Naming tells people what something is. Framing tells them how to feel about it. And the best communicators do both at once.

Netflix didn't just call it streaming – they framed it as freedom. No late fees, no queues, no schedules. Blockbuster framed theirs around access to their existing service. One felt like a liberation, the other like a loyalty card.

"Pivot" doesn't just name a change of direction – it frames the person making it as someone in control, reading the market, moving with intent. And "the reboot" doesn't just name a change program – it frames what came before as something worth updating, not something that failed.

3/ Fluency Principle: Easy to Say, Easy to Think

Labeling is about understanding the thing. Framing is to give it a value. Fluency is about reducing friction.

The brain has a shortcut: if something is easy to say, it assumes the idea behind it is sound. Psychologists call this the fluency principle. So fluency isn't dumbing down – it's respect for how the brain works.

A startup that describes itself as "the immune system for your inbox" lands faster than one explaining its "AI-powered email threat detection platform."

Easy to say means easy to think. And easy to think means it travels. The test is simple: say it out loud. If it trips on your tongue, it won't be remembered.

4/ Metaphors: Picture It

"The human species thinks in metaphors and learns through stories," said the American writer Mary Catherine Bateson. In an average conversation, we use around six metaphors per minute. Yet most of us reach for them on autopilot.

Metaphors don't explain a new idea so much as link it to something already understood.

The problem is most people use them badly. Mixed metaphors confuse. Clichés have been sandpapered smooth by overuse – nobody feels anything when you say "move the needle" or "shift the paradigm."

The best metaphors aren't generic – they're specific to the organisation, the team, the moment. A metaphor that lands in a hospital feels different from one that lands in a tech startup or a law firm. The more precisely it reflects the world your audience already lives in, the deeper it goes.

Back to Lena. What she needed that afternoon wasn't simpler ideas – she needed a thread.

Your audience is the same. When complexity is unavoidable, don't shrink from it. Name it. Frame it. Say it. Picture it.

(Get my cheat sheet on how to make the complex simple.)

So here is my question for you: What complex idea or concept do you find difficult to explain to others? Reply and tell me about it. I’d love to hear from you.


ON THE SHOW

How to Speak, Memorably

▶️ Episode 323 with Bill McGowan on YouTube, Spotify or Apple.

Staying on message is fine – if your goal is to blend in and play it safe. But it’s also pretty forgettable.
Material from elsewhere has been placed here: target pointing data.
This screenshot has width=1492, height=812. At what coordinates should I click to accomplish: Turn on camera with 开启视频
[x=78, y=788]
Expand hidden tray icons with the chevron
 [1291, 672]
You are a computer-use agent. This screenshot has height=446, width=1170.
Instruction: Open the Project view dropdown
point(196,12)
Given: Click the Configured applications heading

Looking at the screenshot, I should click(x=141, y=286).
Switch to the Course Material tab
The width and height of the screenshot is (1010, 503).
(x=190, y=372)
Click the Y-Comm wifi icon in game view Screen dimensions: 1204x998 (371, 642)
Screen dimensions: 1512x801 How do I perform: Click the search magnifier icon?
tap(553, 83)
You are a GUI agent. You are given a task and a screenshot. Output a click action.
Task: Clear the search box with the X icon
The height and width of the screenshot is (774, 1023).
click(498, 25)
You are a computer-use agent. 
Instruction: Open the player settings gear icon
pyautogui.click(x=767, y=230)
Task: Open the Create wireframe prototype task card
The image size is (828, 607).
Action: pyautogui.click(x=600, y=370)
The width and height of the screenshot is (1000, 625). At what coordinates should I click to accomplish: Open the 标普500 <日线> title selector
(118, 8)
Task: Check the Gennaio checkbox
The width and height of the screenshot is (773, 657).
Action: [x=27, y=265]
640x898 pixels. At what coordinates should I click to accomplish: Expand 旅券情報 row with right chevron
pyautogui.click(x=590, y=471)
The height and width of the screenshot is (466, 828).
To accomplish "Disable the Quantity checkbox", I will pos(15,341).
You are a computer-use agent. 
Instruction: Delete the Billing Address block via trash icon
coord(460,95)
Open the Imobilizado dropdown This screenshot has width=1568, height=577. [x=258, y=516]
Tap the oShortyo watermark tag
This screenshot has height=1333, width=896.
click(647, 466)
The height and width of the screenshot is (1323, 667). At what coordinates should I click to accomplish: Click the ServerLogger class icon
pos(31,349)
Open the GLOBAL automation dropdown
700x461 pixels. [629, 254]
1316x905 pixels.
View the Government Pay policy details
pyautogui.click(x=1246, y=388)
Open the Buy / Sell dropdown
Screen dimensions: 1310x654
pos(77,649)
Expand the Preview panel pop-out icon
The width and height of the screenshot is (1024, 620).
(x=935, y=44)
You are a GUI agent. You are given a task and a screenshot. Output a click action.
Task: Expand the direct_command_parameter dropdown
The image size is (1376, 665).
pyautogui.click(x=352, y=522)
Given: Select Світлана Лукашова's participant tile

In this episode, we’re going to show you how to move beyond just being clear and become impossible to ignore.

I’m joined by Bill McGowan, author of Speak, Memorably and CEO of Clarity Media Group who has coached some of the world’s top executives on exactly this skill.

The episode is highly actionable: You’ll learn how to structure your message so it becomes 22 times more memorable, and specific techniques top communicators use – from how they open, to how they use their voice to how they hold attention in the moments that matter most.

Plus: Bill shares how he coached both Kim Kardashian and the Cookie Monster.


BOOK RECOMMENDATION

Give to Grow

“I wake up every morning looking to help my friends succeed, and some of them just happen to be clients.”

I love Mo Bunnell's philosophy. Mo is one of the world's leading experts on business development (and my podcast guest next week).

Give to Grow is both a mission statement and a blueprint to close more deals with less effort. How? By building strong and genuine relationships.

My key takeaways:

  • We all start out doing the work, but at some point we better transition to winning the work if we don’t want to stay a worker bee forever.
  • If you want to grow a business or career, winning the work needs to be a top priority. It is a learnable skill, but it requires a system.
  • The biggest predictor of success is relationships.
  • Your clients hate to be sold to, but they love to buy.
  • It's always your move, and there's always a way to be helpful.

I know from my own experience that you remove your mental roadblocks when you show up to give, not to get. And that makes selling so much more enjoyable.